Protocols

A protocol is a shared standard set of rules which allows two parties to communicate.

Internet protocol suite

The main protocols used for the internet are called the internet protocol suite. This consists of 4 layers, application, transport, internet and link.

The application layer is made up of protocols such as HTTP/HTTPS (Hyper Text Transfer Protocol (Secure)), DNS (Domain Name System), FTP (File Transfer Protocol) and SMTP (Simple Mail Transfer Protocol) as well as many others. These protocols are used by applications to standardise communications. These work with the transport layer to send and receive data.

The transport layer consists of protocols like TCP and UDP (User Datagram Protocol). These protocols ensure the successful transfer of packets.

The internet layer uses IP. This is responsible for addressing and routing packets between networks. There are two main versions, IPv4 and IPv6. The former uses 32 bits for an address for a possible 4,294,967,296 addresses. This was not enough, so IPv6 was introduced and uses 128 bit IP addresses giving $3.4 \times 10^{38}$ total addresses.

The link layer works on the lowest level transmitting bits through a local network.

Network address translation

NAT involves modifying the network address of packets when they're being routed through a device. This allows multiple computers on a local network to use one public IP address. When the router receives a packet it determines which local machine to route it to.

DNS

DNS (Domain Name System) translates human readable domain names into IP addresses. A domain name consists of multiple levels. Top level domain domains (TLDs) include .com, .co.uk and .org, then second level domains are the domain names people can register. Any lower levels are known as subdomains.

DNS resolution

The client sends a query to a DNS recursor. The DNS recursor queries the root nameserver, which points to the TLD nameserver (.com nameserver for example) which will then point to the authoritative nameserver (example.com nameserver for example) which will provide the desired IP address which is then sent back to the client. Often the recursor will cache records for faster lookups.

Uniform Resource Locators

A URL (Uniform Resource Locator) is a reference to something on the internet. It consists of a scheme, such as HTTPS or FTP, a host such as a domain name, a path and optional query and fragment. In https://www.example.com/example?page=12#about, HTTPS is the scheme, www.example.com is the host, ?page=12 is the query and #about is the fragment.

HTTP

HTTP is the protocol responsible for web requests and responses.

The two most common types of HTTP request are GET and POST. A GET request is used to request a resource. A POST request is used to send data to a server. HTTP requests consist of the method (GET/POST), the path, the version of the protocol (usually HTTP/1.1) and the headers.

HTTPS responses consist of the protocol version, status code, status message, headers and optional content.

Headers contain information about a request or response such as the content length, type, language or encoding, the date it was sent and many others.

Some status codes and messages:

CodeMessage
200OK
301Moved permanently
302Found
304Not modified
400Bad request
403Forbidden
404Not found
405Method not allowed
414Request URI too long
418I'm a teapot
500Internal server error
503Service unavailable

HTTPS

HTTPS provides a secure connection over SSL/TLS (Secure Socket Layer/Transport Layer Security).
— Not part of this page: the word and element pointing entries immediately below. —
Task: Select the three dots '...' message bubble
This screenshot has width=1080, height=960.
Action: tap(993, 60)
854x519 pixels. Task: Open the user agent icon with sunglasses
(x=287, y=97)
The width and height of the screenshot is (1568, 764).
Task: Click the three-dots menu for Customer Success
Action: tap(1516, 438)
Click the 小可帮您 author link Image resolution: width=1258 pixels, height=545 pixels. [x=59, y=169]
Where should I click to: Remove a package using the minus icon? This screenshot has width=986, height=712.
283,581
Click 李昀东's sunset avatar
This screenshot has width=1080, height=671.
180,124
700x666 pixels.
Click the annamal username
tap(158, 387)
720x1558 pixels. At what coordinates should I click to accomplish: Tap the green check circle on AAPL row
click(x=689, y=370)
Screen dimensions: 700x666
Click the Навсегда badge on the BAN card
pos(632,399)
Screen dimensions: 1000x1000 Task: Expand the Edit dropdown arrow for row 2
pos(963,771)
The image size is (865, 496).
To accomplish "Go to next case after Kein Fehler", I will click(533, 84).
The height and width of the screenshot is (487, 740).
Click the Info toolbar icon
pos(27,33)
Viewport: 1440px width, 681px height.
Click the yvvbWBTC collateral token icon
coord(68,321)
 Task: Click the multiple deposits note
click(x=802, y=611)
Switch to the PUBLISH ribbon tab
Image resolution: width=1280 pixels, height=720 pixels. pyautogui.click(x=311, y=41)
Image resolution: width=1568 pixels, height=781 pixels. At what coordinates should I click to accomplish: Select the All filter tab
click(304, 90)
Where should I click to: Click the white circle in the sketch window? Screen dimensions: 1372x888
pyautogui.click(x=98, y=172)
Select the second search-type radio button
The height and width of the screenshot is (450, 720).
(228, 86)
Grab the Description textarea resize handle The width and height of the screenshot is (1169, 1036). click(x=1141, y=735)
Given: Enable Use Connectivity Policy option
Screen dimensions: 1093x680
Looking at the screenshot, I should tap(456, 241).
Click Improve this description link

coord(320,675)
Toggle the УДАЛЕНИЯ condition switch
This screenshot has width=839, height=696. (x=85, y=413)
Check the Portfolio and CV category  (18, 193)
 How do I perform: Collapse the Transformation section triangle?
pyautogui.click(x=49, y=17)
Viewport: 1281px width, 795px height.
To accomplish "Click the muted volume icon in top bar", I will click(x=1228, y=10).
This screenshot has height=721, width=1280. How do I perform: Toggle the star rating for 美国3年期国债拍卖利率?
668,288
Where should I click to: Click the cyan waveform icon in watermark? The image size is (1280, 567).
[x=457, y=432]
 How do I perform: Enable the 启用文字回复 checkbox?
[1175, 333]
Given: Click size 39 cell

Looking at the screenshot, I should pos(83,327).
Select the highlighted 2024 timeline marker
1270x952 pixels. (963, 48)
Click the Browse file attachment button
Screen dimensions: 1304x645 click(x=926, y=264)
Data is encrypted between the client and server which is ideal for sending sensitive information as anyone listening in on a connection can't understand what's being sent. The client sends the server it's preferred SSL/TLS options and the server uses the most secure option supported by both. Then the server sends it's certificate which the client can verify is signed by a trusted certificate authority. The client can now send the server an encrypted key that it can use to encrypt their traffic.

Statelessness

HTTP is a stateless protocol. This means there is no link between two different requests from the same connection. This can be resolved by using query strings, cookies and sessions. The query string in a GET request can be used to send additional data to the server. Cookies are sent between the server and client in the headers. Cookies expire after a given time. Cookies can be used to provide sessions. The cookie will hold an identifier which the server can relate to some stored data about the client.

POST redirect

If the user sends a POST request, then refreshes the browser the browser will send the last request (the POST request) again. This can cause problems if the POST request was a payment authorisation, for example. To avoid this the server must redirect the user after a POST request. This redirect causes a GET request so when they refresh the GET request is sent again, not the POST request.